Introduction to AgentPort
AgentPort is an open source gateway to securely connect any service to autonomous agents.
"Securely" means that agents never see your API keys, and that you control exactly what they can and can't do with approval policies.
Currently, the approval policies supported are:
- Auto-approve: The agent can call the tool any time and it will run automatically.
- Ask for approval: When trying to call the tool the agent will get back a link that only you as a logged in user can approve. You will be approving the tool being called as well as the exact parameters so you retain full control. e.g. if you approve
create_refundon Stripe with paramscustomerId=1234andamount=15the agent can't then change the customer ID or the amount. - Deny: The agent can never use this tool.

Get started
Try locally
git clone https://github.com/yakkomajuri/agentport
cd agentport
docker compose up
Self-host
You can deploy a production instance of AgentPort in five minutes with our one-liner install:
curl -fsSL https://install.agentport.sh | sh
More info on the dedicated docs page.
Cloud
If you'd rather use a managed service, head to app.agentport.sh.
Human approval
When you set a tool on AgentPort to have a policy of "Ask for approval", any time your agent tries to call that tool via the CLI or the MCP it will get a response back explaining that this tool is gated and that it requires human approval, as well as link to send to you for approval.
When you open that link you'll see something like this:

The approval screen will only show to you as a logged in user, and the tokens the agent has access to for tool calling obviously prevent it from approving its own requests. If your agent runs on a machine where you have AgentPort logged in, or you want to be extra cautious, you can also enable 2FA with an authenticator app for approving tool calls.
The approval screen will show you the exact tool the agent is trying to call, as well as the exact parameters for you to approve or deny. If you approve the request, the agent will be able to run the tool call with those parameters only.
Some integrations include declarations from the third-party service that the tool call is read-only, or that it's idempotent, so we also surface this on the approval screen, alongside the client ID, IP address of the agent, description of the tool, and an optional note from the agent explaining what it's trying to do.
This approval gate is a way to ensure that hallucinations and prompt injection attacks are guarded against, since you can verify any destructive action before the agent takes it. It also gives you more freedom to give more power to your agents, since instead of just not giving it access to Stripe, your bank, or a production DB you can give it access to these services but guard against all risky operations. That way your agent can freely perform tasks for you and you'll just be looped in at key steps.

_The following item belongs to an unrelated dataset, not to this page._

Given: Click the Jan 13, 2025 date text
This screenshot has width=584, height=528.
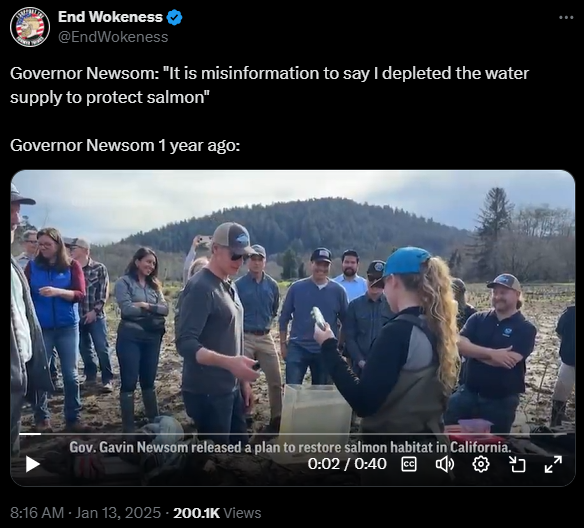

On the approval screen, you can also select the "Always approve" option. This means that any calls to that tool with any params in the future will be approved automatically. This is useful because you can connect an integration and start using right away, while gradually setting tools to auto-approve as their usage comes along.
Logs
Another key part of AgentPort is that everything is logged.
We log when a request to use a tool happened, when it was approved, the IP the request came from and the IP that approved it and so on.
This means you have full visibility into what your agents are doing and how they work, as well as have complete logs for auditability and compliance purposes.